Study found that about one-quarter of participants dropped the vitamin due to adverse effects
TUESDAY, Feb. 26, 2013 (HealthDay News) -- Combining the vitamin niacin with a cholesterol-lowering statin drug appears to raise side effects in heart patients, a new study indicates.
Muscle, skin and gastrointestinal problems were among the side effects that caused one-quarter of patients to stop treatment in a study looking at whether the use of niacin in combination with a statin might reduce heart disease risk.
Niacin has long been used to boost levels of "good" HDL cholesterol and decrease levels of "bad" LDL cholesterol and triglycerides (fats) in the blood in people at risk for heart disease and stroke. However, niacin also causes a number of side effects, including flushing of the skin. A drug called laropiprant can reduce the incidence of flushing in people taking niacin.
This new study included nearly 26,000 patients with narrowing of the arteries. They received either 2 grams of extended-release niacin plus 40 milligrams of laropiprant or matching placebos. All of the patients also took the statin drug Zocor (simvastatin).
The patients from China, the United Kingdom and Scandinavia were followed for an average of almost four years. By the end of the study, 25 percent of patients taking niacin plus laropiprant had stopped their treatment, compared with 17 percent of the patients taking a placebo, according to the findings published online Feb. 26 in the European Heart Journal.
"The main reason for patients stopping the treatment was because of adverse side effects, such as itching, rashes, flushing, indigestion, diarrhea, diabetes and muscle problems," Jane Armitage, professor of clinical trials and epidemiology at the University of Oxford, said in a journal news release. "We found that patients allocated to the experimental treatment were four times more likely to stop for skin-related reasons, and twice as likely to stop because of gastrointestinal problems or diabetes-related problems."

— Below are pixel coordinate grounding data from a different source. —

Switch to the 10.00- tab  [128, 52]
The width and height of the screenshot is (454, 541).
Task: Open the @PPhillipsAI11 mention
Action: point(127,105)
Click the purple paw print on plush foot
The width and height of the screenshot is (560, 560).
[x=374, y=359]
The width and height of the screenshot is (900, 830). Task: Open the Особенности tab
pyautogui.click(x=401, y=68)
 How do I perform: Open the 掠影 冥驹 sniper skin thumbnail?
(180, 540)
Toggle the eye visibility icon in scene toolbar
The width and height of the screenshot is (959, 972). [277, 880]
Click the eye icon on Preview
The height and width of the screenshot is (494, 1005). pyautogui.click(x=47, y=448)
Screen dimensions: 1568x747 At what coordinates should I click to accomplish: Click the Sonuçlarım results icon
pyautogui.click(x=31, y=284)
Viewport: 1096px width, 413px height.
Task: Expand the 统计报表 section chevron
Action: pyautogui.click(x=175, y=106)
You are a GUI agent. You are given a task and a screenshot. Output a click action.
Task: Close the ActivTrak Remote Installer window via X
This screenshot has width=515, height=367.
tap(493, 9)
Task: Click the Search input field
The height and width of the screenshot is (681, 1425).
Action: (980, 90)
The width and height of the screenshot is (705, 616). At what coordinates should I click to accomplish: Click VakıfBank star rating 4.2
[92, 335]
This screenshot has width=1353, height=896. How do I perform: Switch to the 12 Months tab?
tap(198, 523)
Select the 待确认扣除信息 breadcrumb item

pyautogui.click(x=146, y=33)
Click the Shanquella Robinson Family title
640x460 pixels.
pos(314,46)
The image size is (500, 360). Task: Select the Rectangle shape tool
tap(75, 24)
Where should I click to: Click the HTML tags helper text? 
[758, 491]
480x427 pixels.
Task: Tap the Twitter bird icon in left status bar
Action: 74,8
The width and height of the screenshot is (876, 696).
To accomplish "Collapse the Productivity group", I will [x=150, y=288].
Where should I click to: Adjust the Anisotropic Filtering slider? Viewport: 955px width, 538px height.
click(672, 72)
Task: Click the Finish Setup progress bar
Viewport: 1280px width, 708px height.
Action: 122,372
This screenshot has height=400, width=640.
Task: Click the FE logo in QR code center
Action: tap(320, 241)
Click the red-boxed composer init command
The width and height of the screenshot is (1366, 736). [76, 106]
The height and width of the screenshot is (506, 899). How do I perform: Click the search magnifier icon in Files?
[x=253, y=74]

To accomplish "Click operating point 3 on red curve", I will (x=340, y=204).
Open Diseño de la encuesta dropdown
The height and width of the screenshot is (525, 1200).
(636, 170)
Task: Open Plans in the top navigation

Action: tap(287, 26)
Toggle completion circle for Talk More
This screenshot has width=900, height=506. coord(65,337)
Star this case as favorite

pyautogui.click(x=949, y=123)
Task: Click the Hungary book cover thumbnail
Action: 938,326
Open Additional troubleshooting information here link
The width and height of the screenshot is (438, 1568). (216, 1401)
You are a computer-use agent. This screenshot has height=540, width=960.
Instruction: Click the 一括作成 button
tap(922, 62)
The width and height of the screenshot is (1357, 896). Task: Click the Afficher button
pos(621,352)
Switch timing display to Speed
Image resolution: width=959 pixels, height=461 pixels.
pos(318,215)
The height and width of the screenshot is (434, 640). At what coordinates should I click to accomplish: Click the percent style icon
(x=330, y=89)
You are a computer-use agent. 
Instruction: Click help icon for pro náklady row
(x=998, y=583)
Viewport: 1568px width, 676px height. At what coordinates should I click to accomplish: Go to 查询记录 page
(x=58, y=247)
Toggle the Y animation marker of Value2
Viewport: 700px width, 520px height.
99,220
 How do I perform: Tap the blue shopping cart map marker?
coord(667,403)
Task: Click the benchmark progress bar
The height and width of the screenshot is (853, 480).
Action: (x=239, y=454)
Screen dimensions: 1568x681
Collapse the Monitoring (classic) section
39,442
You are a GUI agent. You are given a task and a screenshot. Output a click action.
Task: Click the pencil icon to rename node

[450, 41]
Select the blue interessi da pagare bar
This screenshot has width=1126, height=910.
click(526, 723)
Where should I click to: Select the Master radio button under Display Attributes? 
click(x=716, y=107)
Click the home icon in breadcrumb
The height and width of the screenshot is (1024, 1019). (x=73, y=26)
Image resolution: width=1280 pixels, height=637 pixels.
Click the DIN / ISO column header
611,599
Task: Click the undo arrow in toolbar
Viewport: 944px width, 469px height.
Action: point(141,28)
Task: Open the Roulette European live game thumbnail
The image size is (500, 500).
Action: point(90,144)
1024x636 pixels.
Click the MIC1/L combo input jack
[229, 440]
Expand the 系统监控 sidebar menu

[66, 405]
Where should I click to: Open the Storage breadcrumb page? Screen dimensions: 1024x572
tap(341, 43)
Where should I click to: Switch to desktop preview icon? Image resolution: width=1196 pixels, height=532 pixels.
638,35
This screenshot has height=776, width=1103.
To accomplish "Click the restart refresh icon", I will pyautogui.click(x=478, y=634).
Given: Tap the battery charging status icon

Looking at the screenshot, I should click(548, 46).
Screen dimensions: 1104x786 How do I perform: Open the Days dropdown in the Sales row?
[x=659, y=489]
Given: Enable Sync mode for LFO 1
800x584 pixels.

Patients taking niacin and laropiprant had a more than a fourfold increased risk of muscle pain or weakness compared to the placebo group, the team noted.
Still, the final verdict on whether niacin is worth taking is yet to come, the researchers said.
"Although 25 percent of patients stopped the treatment early, 75 percent continued on it for approximately four years," Dr. Richard Haynes, clinical coordinator at Oxford's Clinical Trial Service Unit and Epidemiological Studies Unit, said in the news release. "Currently, we are analyzing the final data on the cardiovascular outcomes from the trial, and once we have these we will know whether or not the benefits of the treatment outweigh the [risks]."
One U.S. expert was less than impressed by niacin's performance.
The trial "confirms that, for the present moment, there may be little additional benefit with the use of niacin when patients are well treated with the lipid-lowering statin drugs," said Dr. Kevin Marzo, chief of cardiology at Winthrop-University Hospital in Mineola, N.Y.
He said that the results of the new trial, along with those from a prior large study, "now may put the final nail in the coffin on niacin-based strategies to raise HDL and lower cardiovascular events."
Other tried-and-true approaches may work best, Marzo added. "In addition to statins, our focus should be on continued lifestyle changes such as a Mediterranean diet, complemented with daily exercise," he said.
The full results on the study are expected to be presented at the annual meeting of the American College of Cardiology in March, and will be published in another paper.